### Problem to solve
Take the line with "Manage cookie settings (67, 2561)" and every line after it in the entries below, and set them down exactly, without any pictures.

### Stored records
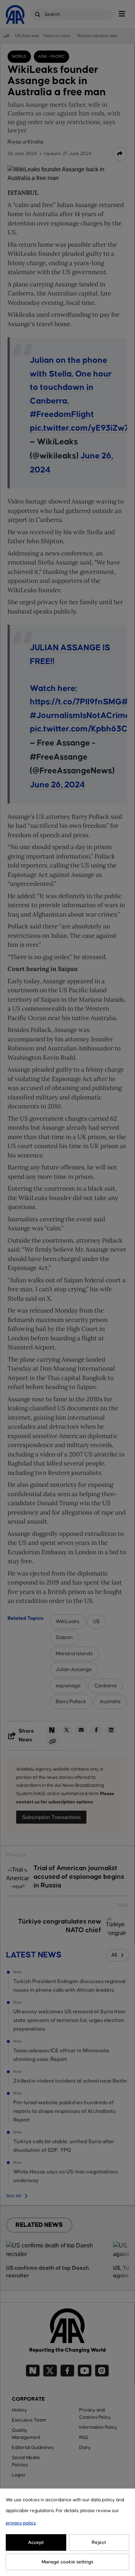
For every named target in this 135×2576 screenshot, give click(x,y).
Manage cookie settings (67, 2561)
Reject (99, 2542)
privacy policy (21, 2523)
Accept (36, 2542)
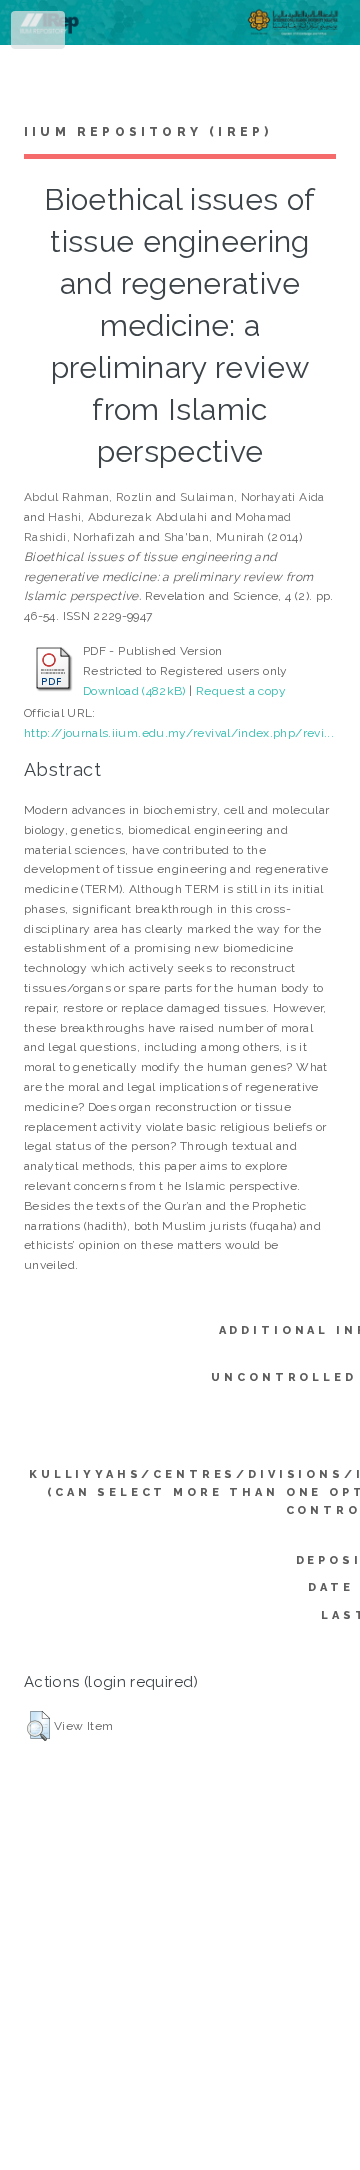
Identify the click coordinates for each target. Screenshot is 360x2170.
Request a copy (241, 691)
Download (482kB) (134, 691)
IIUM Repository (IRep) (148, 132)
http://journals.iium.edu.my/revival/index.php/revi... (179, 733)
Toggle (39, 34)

### Output of the task
Manage cookie settings (67, 2561)
Reject (99, 2542)
privacy policy (21, 2523)
Accept (36, 2542)
Identify the click coordinates for each target. Screenshot is 360x2170.
Request a copy (241, 691)
Download (482kB) (134, 691)
IIUM Repository (IRep) (148, 132)
http://journals.iium.edu.my/revival/index.php/revi... (179, 733)
Toggle (39, 34)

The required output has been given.